Tuesday, June 22, 2010

Exonerated after 26 years

Yesterday - Cheektowaga, a suburb of Buffalo NY.

It took 26 years for Douglas Pacyon, 54, to clear his name after being convicted of a 1984 rape and serving six years and eight months in prison for an attack he didn't commit.

It took three minutes yesterday afternoon for the criminal-justice system to officially exonerate him. The judge formally dismissed his rape conviction based on DNA testing that proved he couldn't have committed the May 1984 crime.

"I just want to say it's been a long time for justice to come," Mr. Pacyon said. Then he expressed his appreciation to the District Attorney's Office, defense attorney Thomas C. D'Agostino and his friends and family before discussing the lesson to be learned from his ordeal.

"As long as you keep the faith … and never give up, it hopefully can change for the better," he said. "I had faith that someday, this day would happen."

In May 2008, 18 years after Mr. Pacyon was released from prison, D'Agostino filed a motion seeking forensic DNA testing on evidence from the case.

Exhaustive testing and retesting of those slides showed that the same man had sexually assaulted both women and that man was not Douglas Pacyon.

During his trial in April 1985, he insisted he was innocent.

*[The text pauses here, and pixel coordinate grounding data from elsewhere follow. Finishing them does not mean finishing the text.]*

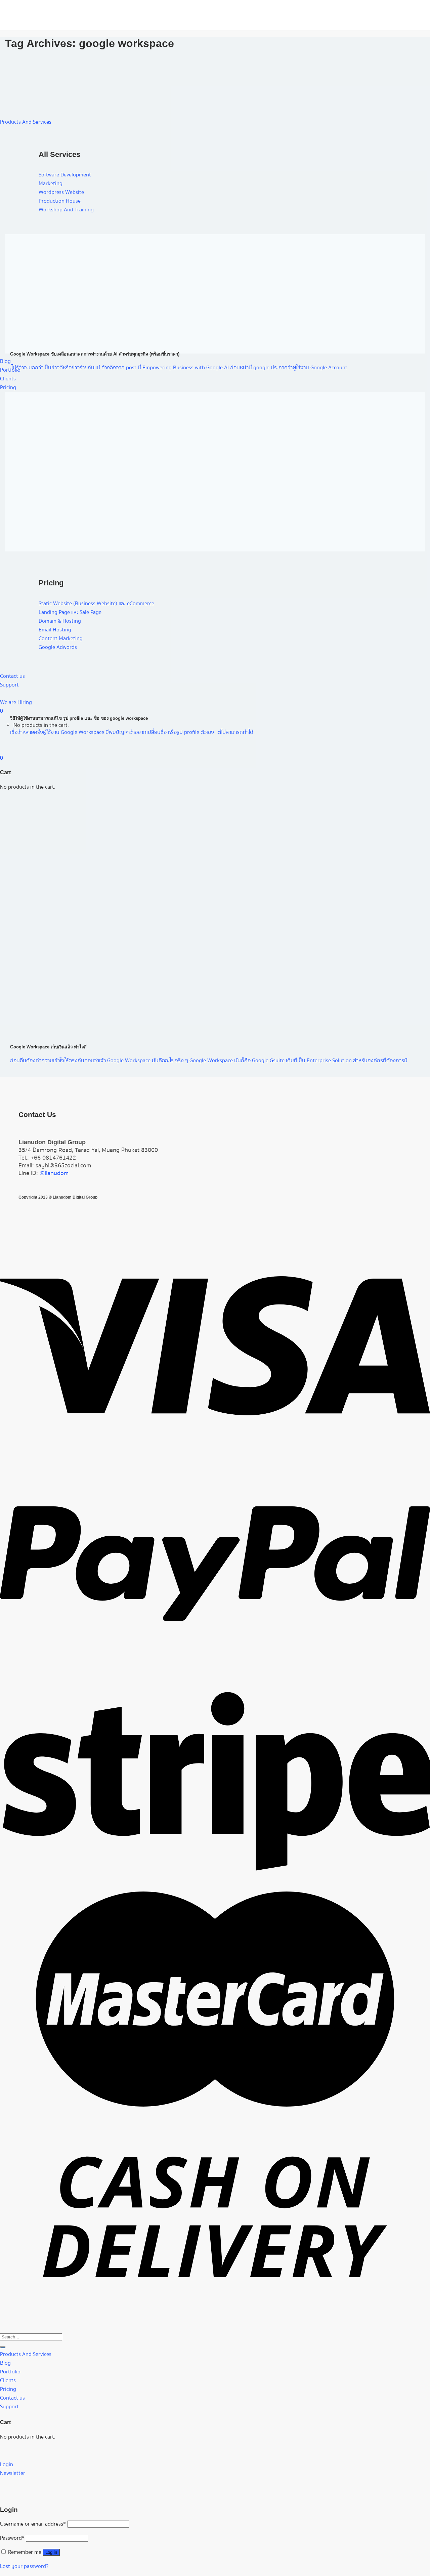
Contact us (12, 2398)
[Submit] (2, 2347)
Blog (5, 361)
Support (9, 684)
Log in (51, 2552)
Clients (8, 378)
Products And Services (25, 122)
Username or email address (33, 2524)
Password (12, 2538)
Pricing (8, 387)
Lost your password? (24, 2566)
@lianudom (54, 1173)
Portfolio (10, 2371)
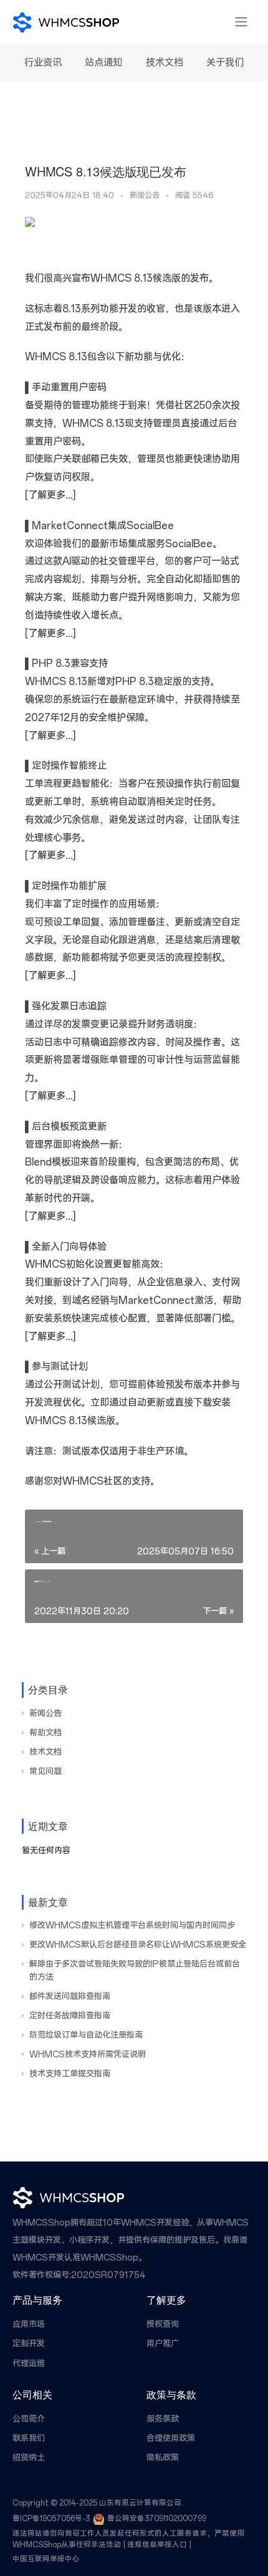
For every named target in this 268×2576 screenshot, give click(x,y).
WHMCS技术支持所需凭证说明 (87, 2054)
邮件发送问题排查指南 (69, 1996)
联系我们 (28, 2438)
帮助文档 (45, 1733)
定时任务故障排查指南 (69, 2016)
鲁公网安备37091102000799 (156, 2518)
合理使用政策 (170, 2438)
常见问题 (45, 1771)
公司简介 (28, 2419)
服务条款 (162, 2419)
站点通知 (103, 63)
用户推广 (162, 2344)
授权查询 (162, 2324)
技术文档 (164, 63)
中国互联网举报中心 (46, 2559)
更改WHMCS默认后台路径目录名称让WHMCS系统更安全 (137, 1945)
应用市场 (28, 2324)
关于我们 (225, 63)
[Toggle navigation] (241, 22)
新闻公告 (145, 195)
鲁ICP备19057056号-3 (51, 2518)
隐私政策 (162, 2458)
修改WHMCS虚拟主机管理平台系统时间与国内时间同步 (132, 1925)
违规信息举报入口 (157, 2544)
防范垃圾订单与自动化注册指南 (86, 2035)
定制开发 (28, 2344)
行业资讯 (43, 63)
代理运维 (28, 2363)
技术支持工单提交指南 (69, 2074)
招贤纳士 (28, 2458)
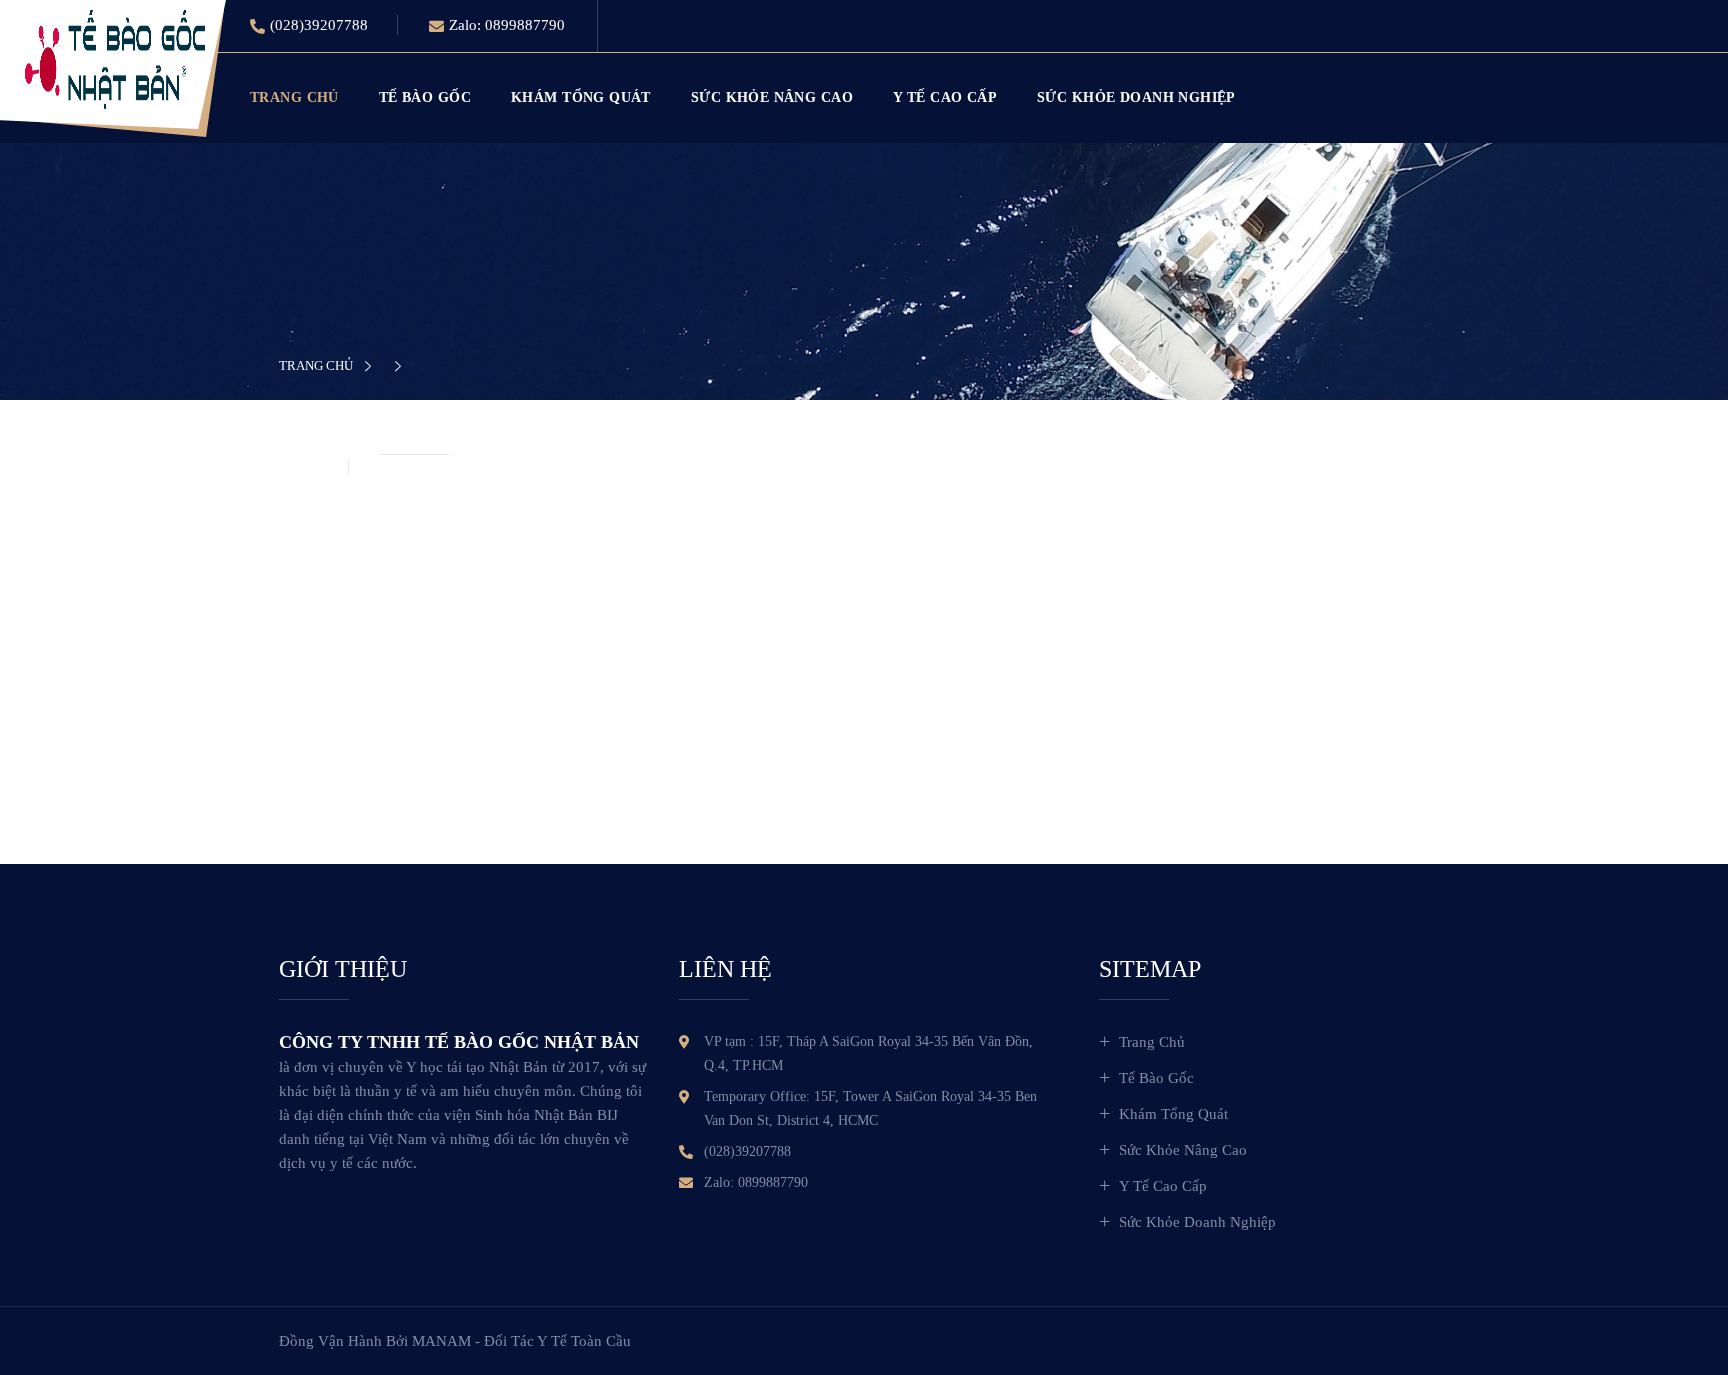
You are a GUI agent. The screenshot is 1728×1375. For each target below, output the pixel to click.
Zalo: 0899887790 (507, 25)
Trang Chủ (294, 97)
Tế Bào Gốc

"There was never a doubt in my mind," he said of his innocence. "From Day One, I requested any kind of test that would exonerate me, and nothing was done."

"My family, my friends, and I, endured the pain. I'm not going to lie, it wasn't easy, but I had faith that someday, this would happen," he said after the hearing.

The attorney for Mr. Paycon said that his office would most likely file suit against the DA's Office for the wrongful conviction.

I, along with many others, am grateful for the discovery of DNA. I have spent many years working with persons who have been incarcerated, and of course, many say that they are innocent of the charges against them. But, the reality is that there are some behind the prison walls who are innocent. This same county has had three cases of wrongful convictions for murder in recent years and large settlements are being paid out of taxpayers’ money.

Mr. Paycon said he always kept the faith that someday the truth would be revealed.

Financial compensation may soothe some of his pain and suffering, loss of income while incarcerated and afterwards when he could not get employment because of his previous history of incarceration. I doubt that it will ever really make it all right.

Mr. Pacyon appears to be a very humble, soft spoken man. As he was leaving the courthouse he told the TV reporters, that he would now be able to register to vote. He said people just do not know what a privilege the right to vote is until it is taken away. This statement was not reported in the printed news releases.

I wish that more people would cherish the right to vote – it is a right that many have died for and that so many take for granted. To me this was a very powerful footnote to his story.

I wish Mr. Paycon and his family well and hope that peace of mind and tranquility will enter their lives. Sometimes justification can be bittersweet - I am glad that he never gave up on his faith.